### What to work on
(a) Transcribe the part of the Fluval Shrimp Stratum thread that opens with the words containing "# Fluval Shrimp" and closes with "products out there.".
(b) Continue the forum thread on Fluval Shrimp Stratum, starting after its final sentence.

### Reading text
# Fluval Shrimp Stratum=BAD



## ctaylor3737 (Nov 14, 2013)

crypticmonk said:


> Not sure if this site has a reviews section, but I wanted to leave a review for this product.
> So this is something that is used to lower the pH in shrimp tanks. Fluval seems like a pretty reputable place, so I thought I'd go with it (the price is pretty good too). Some things that attracted me to it were it's color and the fact that is doesn't have fertilizers or leach very much ammonia like some other products out there.
> However, before even putting it in the tank, I can say this is total crap. It produces a TON of silt/dust and melts away to mud very easily (this would most likely be amplified in acidic water). The ONLY time I could see someone using this is if you use it as a bottom substrate with something on top (I'm actually going to buy some black fire glass...I'll let everyone know how that turns out), and you get it set up long before you actually put the shrimp in.
> Personally, I think all of these shrimp substrates out there are a joke. As long as you use an inert substrate and use RO water, you should be fine.


A lot of substrates create dust,and will turn to,mud eventually. This,does help keep it stable, just cap it and it'll be fine. Most people do that

-Chris


----------



## Subtletanks91 (May 29, 2013)

A lot of people will disagree here. Not here to start any issues just giving my honest opinion.

I've never used shrimp stratum, but a lot of people have said it turns to mud quickly. About a year give or take, but the buffering shouldn't wear out.

People use shrimp or buffering substrates simply for that reason, to buffer the water. Ph and kh are the general that get buffered. It's easier to start I a substrate (Amazonia, which I use in both my tanks and my third and 55 when it was running and is by far the best substrate out there) that will buffer your tap water to what ever shrimp, or fish your keeping needs. Say you have cichlids, African, you need a hih ph, and you can't get that with inert substrate. You need to use either crushed coral or a substrate to buffer the ph up. Either way your using a buffering method, why put coral in the tank when you can use a substrate that buffer the ph to where you need it and keeps it stable instead of constant fluctuations. The same for shrimp and lower ph's. IMHO it's better to use a buffering substrate and keep things stable as delicate as shrimp are than to have an inert substrate and have constant ph kh gh fluctuations and kill everything in the tank.

[Rows on where the targets appear]
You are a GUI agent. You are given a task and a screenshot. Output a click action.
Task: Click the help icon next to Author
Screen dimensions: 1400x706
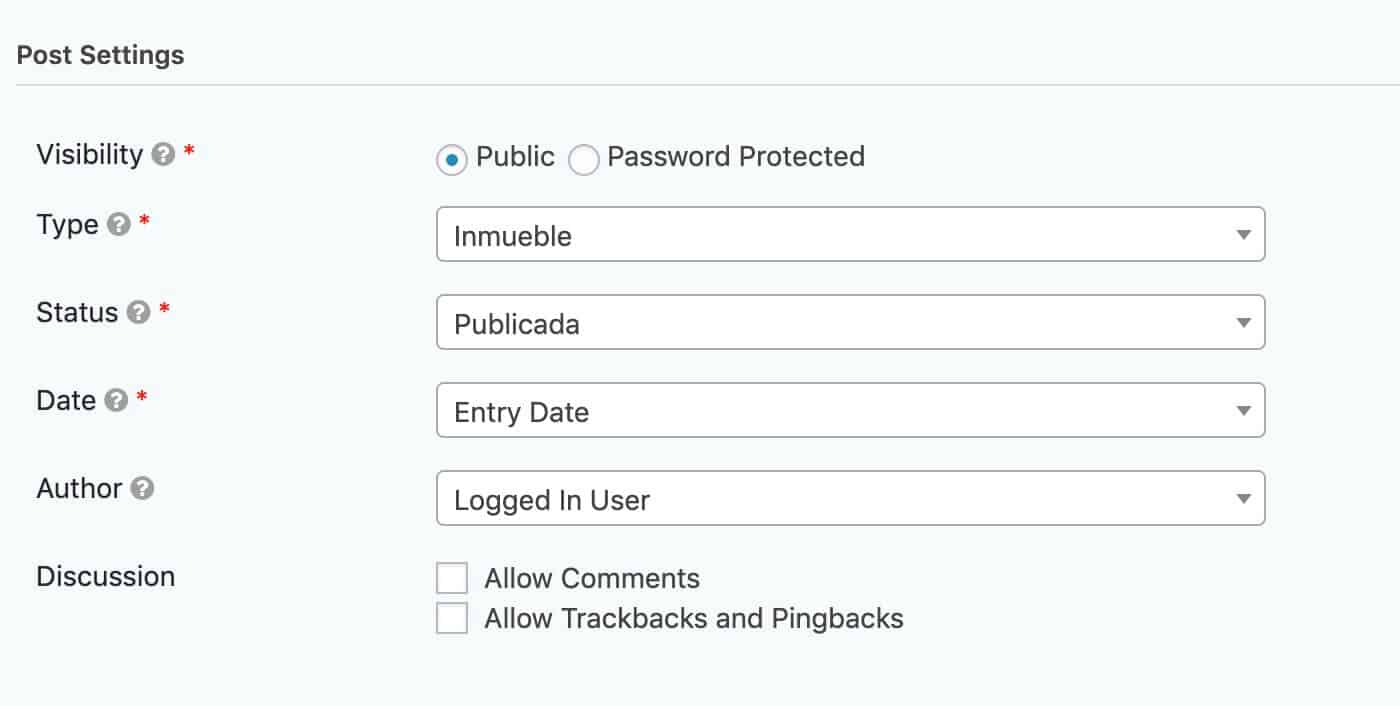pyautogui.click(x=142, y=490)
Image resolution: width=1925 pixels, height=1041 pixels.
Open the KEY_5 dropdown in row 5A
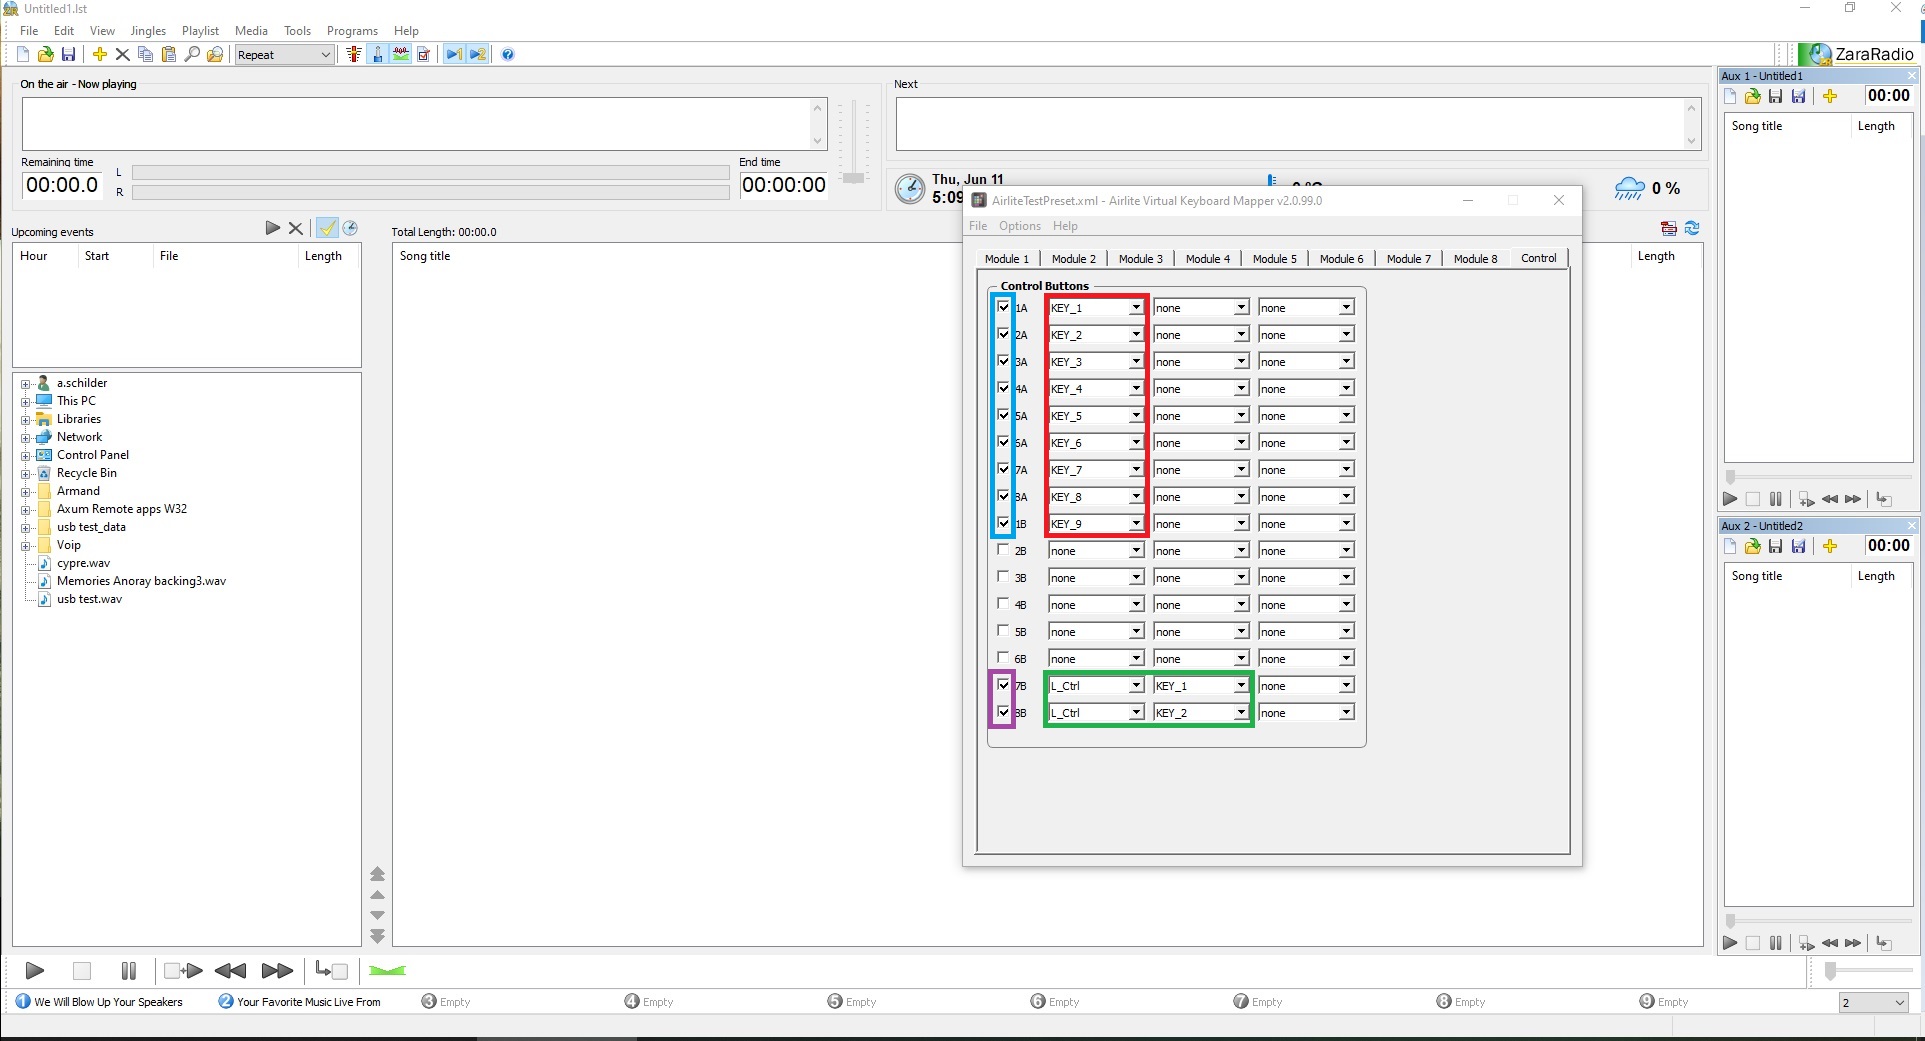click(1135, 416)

### Responses in order
(a)
# Fluval Shrimp Stratum=BAD



## ctaylor3737 (Nov 14, 2013)

crypticmonk said:


> Not sure if this site has a reviews section, but I wanted to leave a review for this product.
> So this is something that is used to lower the pH in shrimp tanks. Fluval seems like a pretty reputable place, so I thought I'd go with it (the price is pretty good too). Some things that attracted me to it were it's color and the fact that is doesn't have fertilizers or leach very much ammonia like some other products out there.

(b)
Every substrate that is sand, clay, dirt, cat litter, safetsorb etc is dusty, you can't get around that fact. Even rinsing them out there is still dust and silt. But this also involves how your adding water. Just dumping water in of course there is going to be a blizzard of debris in the tank, but slow and steady wins the race in many many aspects of this hobby. 

Anyways this is just my opinion.


----------



## crypticmonk (Sep 6, 2012)

Subtletanks91 said:


> A lot of people will disagree here. Not here to start any issues just giving my honest opinion.
> 
> I've never used shrimp stratum, but a lot of people have said it turns to mud quickly. About a year give or take, but the buffering shouldn't wear out.
> 
> ...


No, thanks for your comments...
How does Amazonia compare? I was actually thinking about going with that, but was turned away due to the horror stories about ammonia...
Does it keep its form pretty well? 

Yeah, I agree that active substrates can be good. You don't want to take any risks...I was just upset with this product (plus there are very few TRULY inert substrates out there).
I just think that when you're paying that much for a substrate, you deserve to get your money's worth. Especially with a company like Fluval. I mean, don't they test it before?!


----------



## aluka (Feb 2, 2013)

isn't fluval shrimp stratum pretty much the cheapest buffering substrate? so you are getting what you paid for. Its cheaper than the others, so its messier, but it works and still buffers.


----------



## dru (Mar 9, 2013)

I had great results with FSS. I got away without dosing my tank for ~8 months.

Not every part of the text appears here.